----- Information provided -----
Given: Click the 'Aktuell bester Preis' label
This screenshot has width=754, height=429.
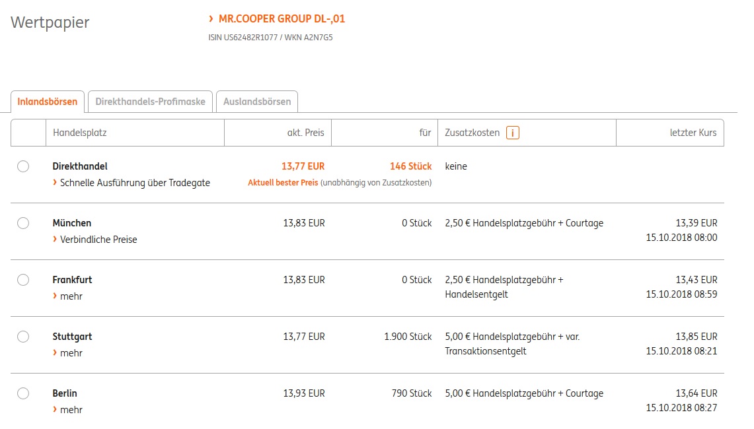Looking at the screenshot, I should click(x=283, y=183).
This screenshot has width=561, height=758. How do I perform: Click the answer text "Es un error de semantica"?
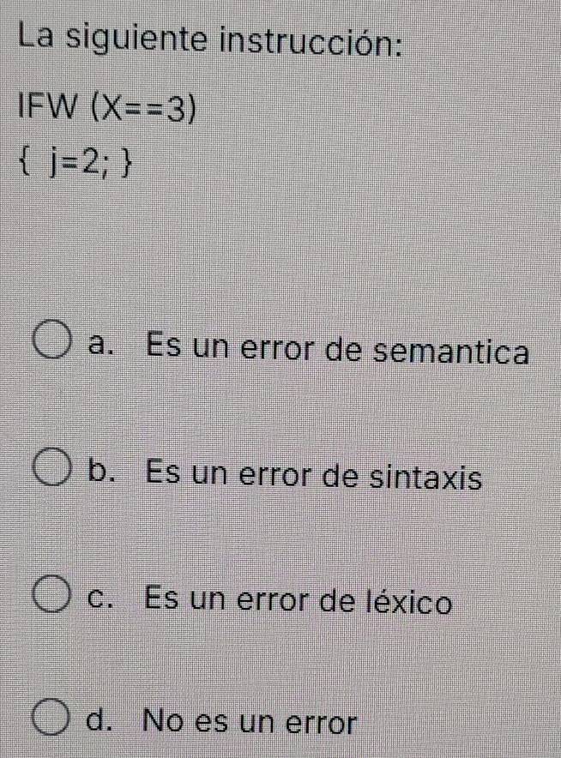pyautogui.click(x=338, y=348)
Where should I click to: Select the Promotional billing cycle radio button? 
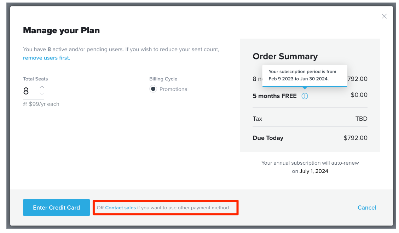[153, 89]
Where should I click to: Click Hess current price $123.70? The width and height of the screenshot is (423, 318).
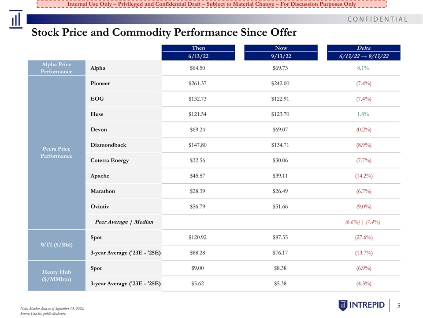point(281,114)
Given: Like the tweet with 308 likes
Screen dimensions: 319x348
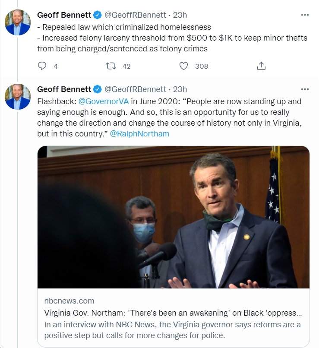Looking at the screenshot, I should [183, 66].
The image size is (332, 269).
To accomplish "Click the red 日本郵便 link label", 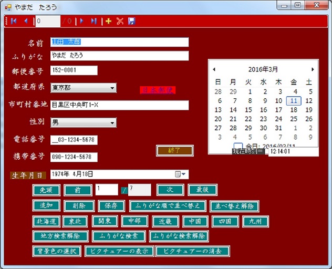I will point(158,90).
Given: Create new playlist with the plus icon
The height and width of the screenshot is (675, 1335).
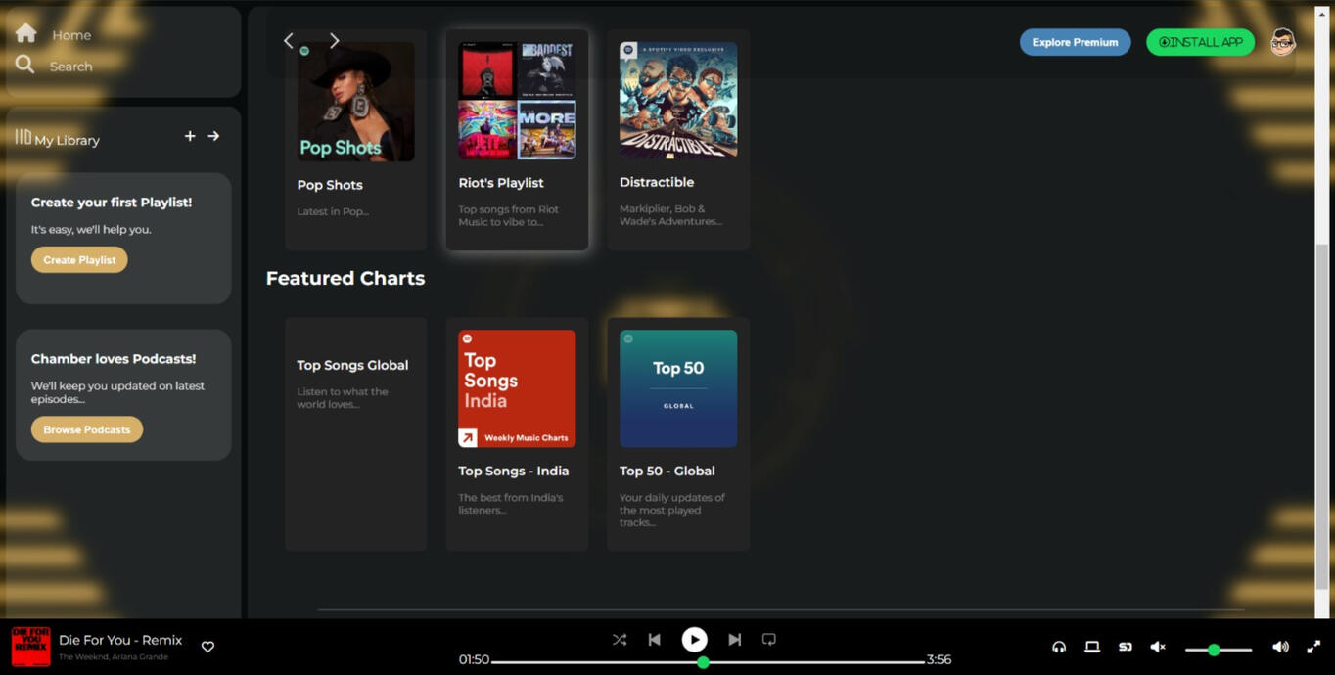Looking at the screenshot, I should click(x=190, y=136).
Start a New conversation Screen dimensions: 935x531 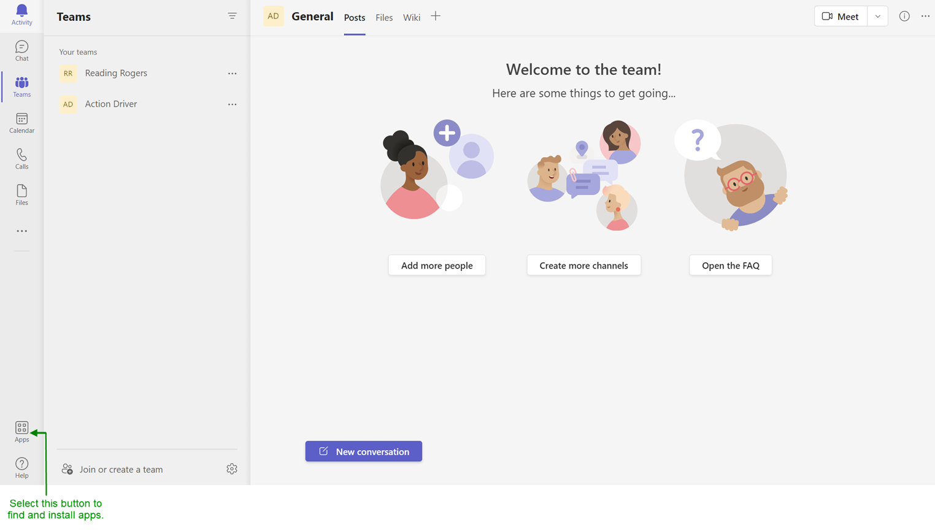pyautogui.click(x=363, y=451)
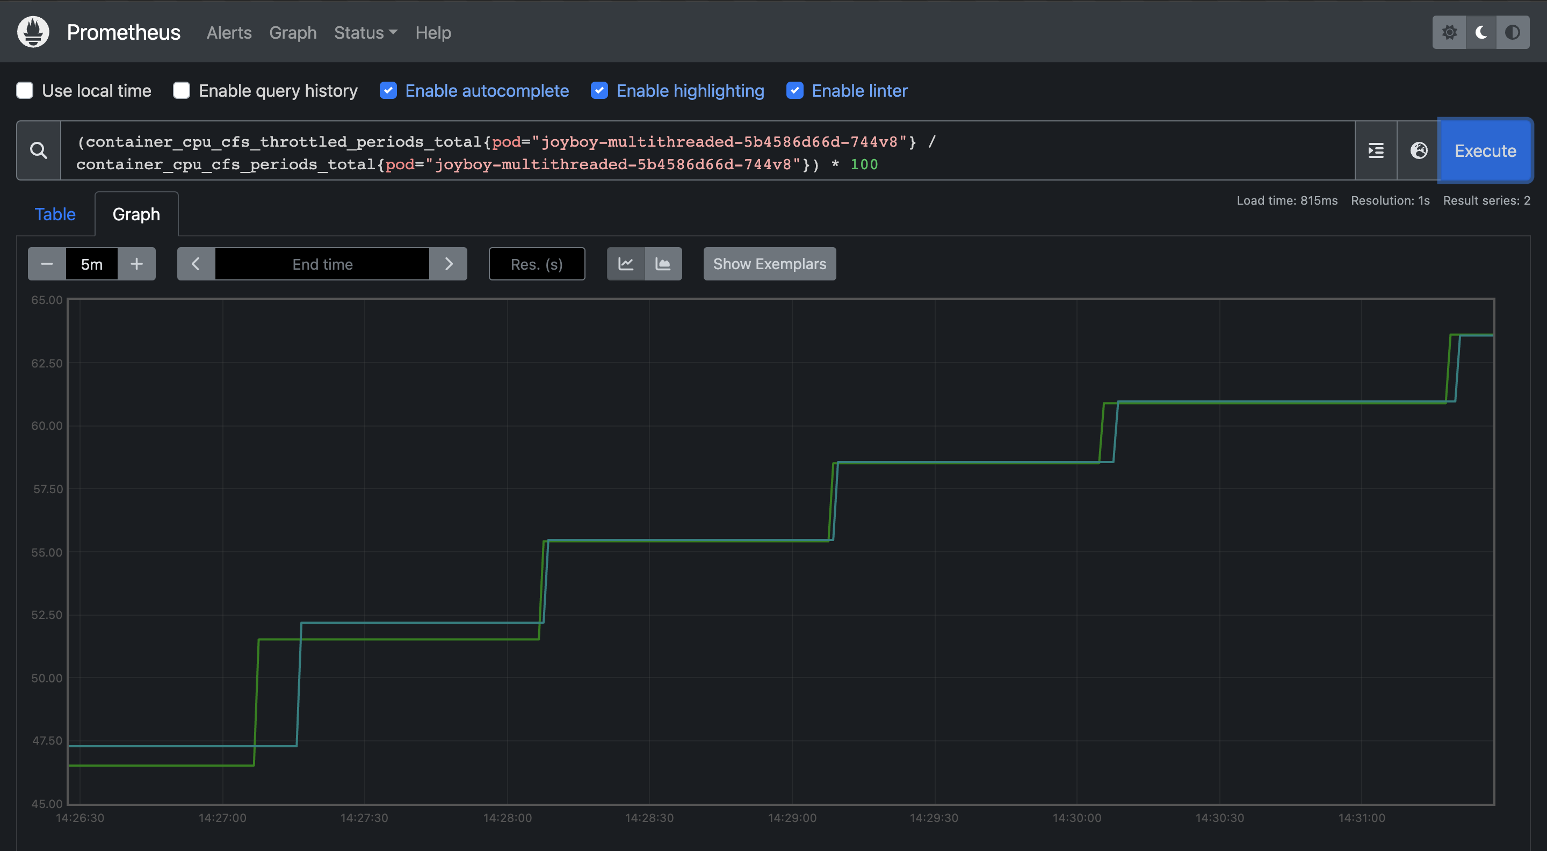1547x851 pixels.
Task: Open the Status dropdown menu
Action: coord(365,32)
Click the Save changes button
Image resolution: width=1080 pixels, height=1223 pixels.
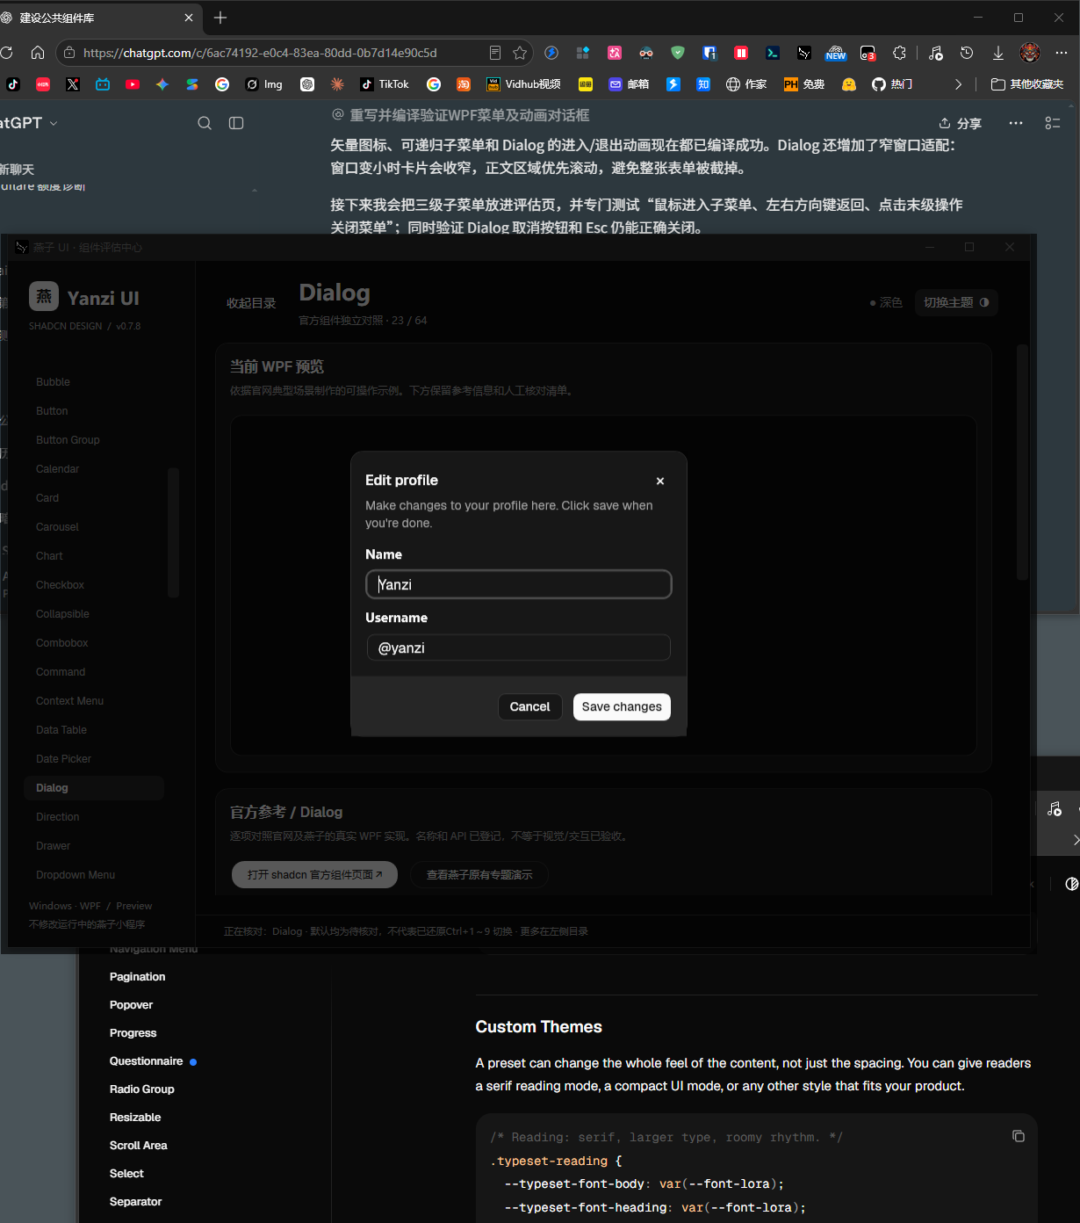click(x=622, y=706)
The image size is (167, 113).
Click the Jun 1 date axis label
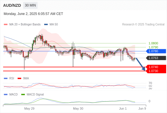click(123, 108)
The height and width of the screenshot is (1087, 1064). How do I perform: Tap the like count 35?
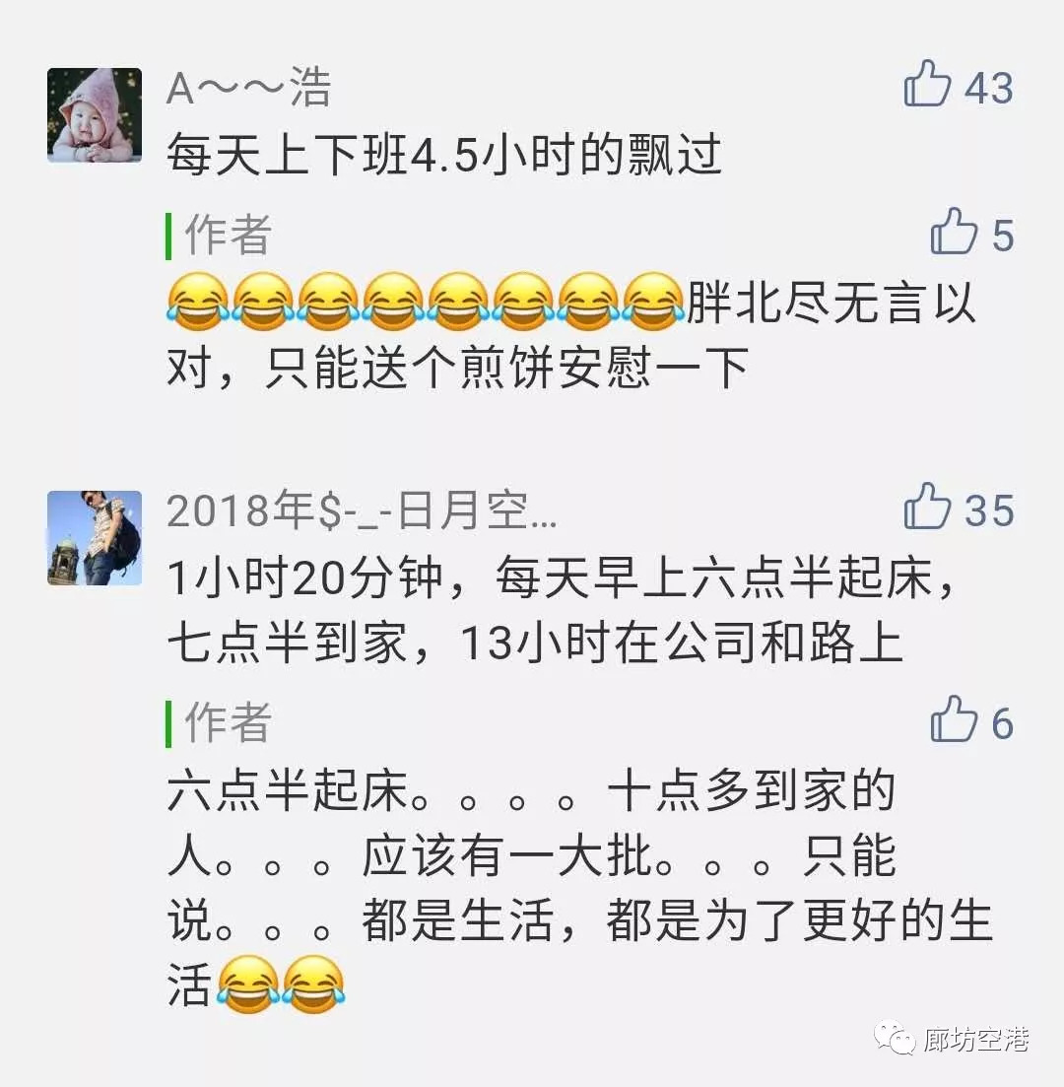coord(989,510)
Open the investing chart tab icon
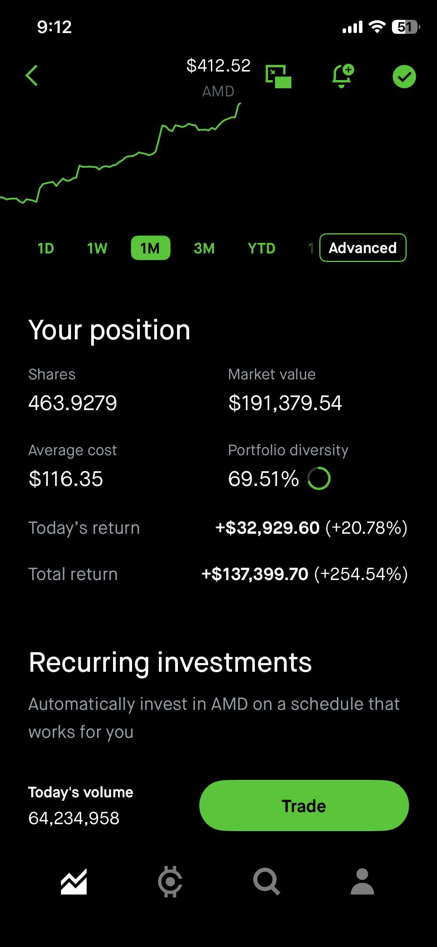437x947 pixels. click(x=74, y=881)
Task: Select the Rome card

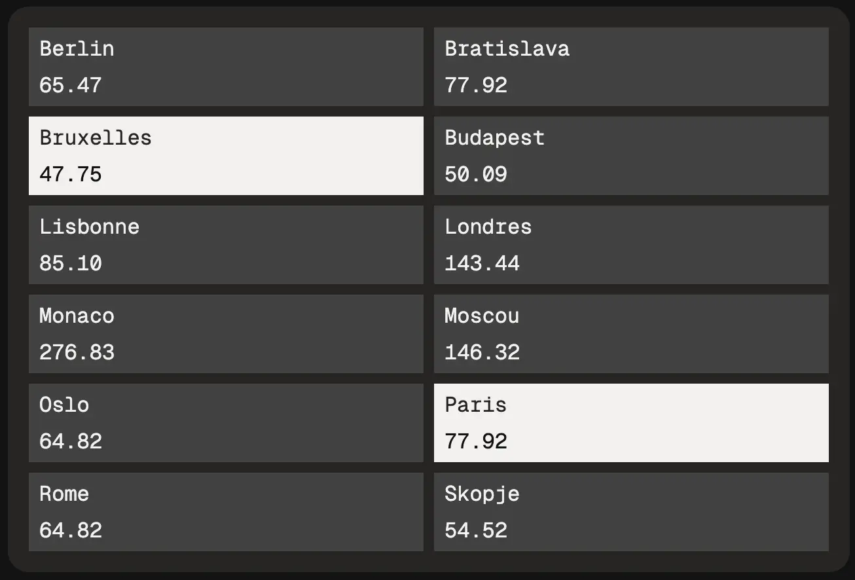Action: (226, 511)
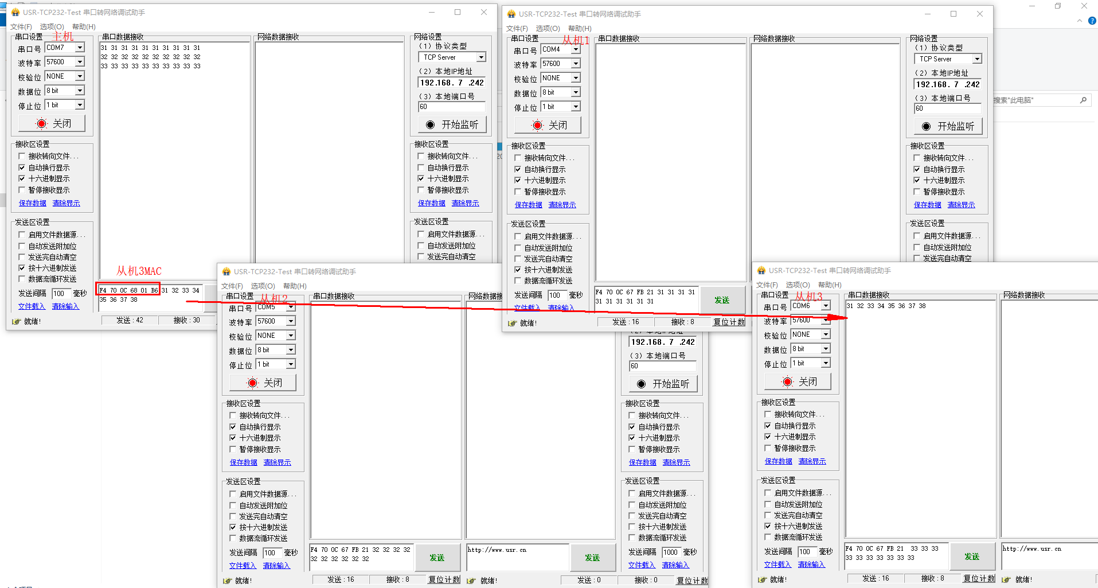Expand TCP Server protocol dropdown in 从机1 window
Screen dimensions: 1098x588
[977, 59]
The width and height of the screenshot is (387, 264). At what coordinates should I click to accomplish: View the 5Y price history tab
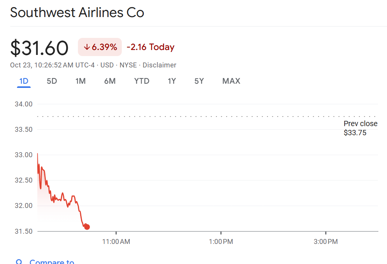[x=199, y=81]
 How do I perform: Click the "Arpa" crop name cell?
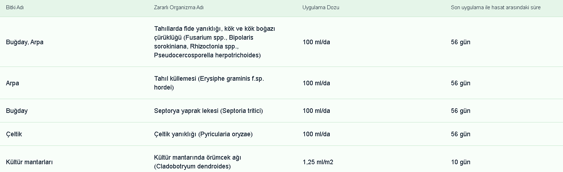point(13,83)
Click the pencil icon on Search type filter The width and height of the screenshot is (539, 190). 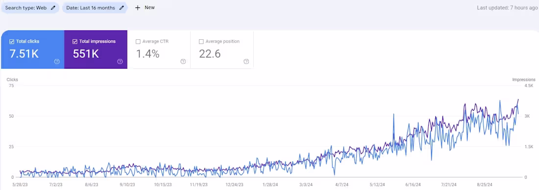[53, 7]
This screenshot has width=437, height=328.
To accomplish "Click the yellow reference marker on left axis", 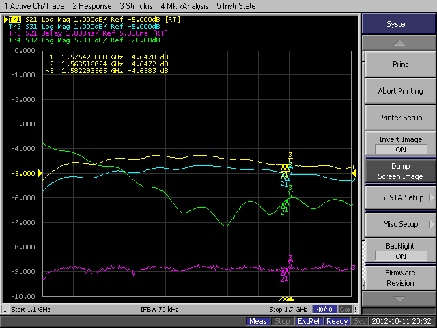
-----
Assignment:
Only the lines above from the one containing "This screenshot has width=561, height=758." through the one containing "Given: Like the tweet with 308 likes" should be returned, verbatim and inclusive, with pictures excluded.

Task response:
This screenshot has width=561, height=758. How do I perform: Click the answer text "Es un error de semantica"?
pyautogui.click(x=338, y=348)
Where should I click to: Select the Promotional billing cycle radio button? 
[153, 89]
Where should I click to: Click Hess current price $123.70? The width and height of the screenshot is (423, 318).
point(281,114)
Given: Like the tweet with 308 likes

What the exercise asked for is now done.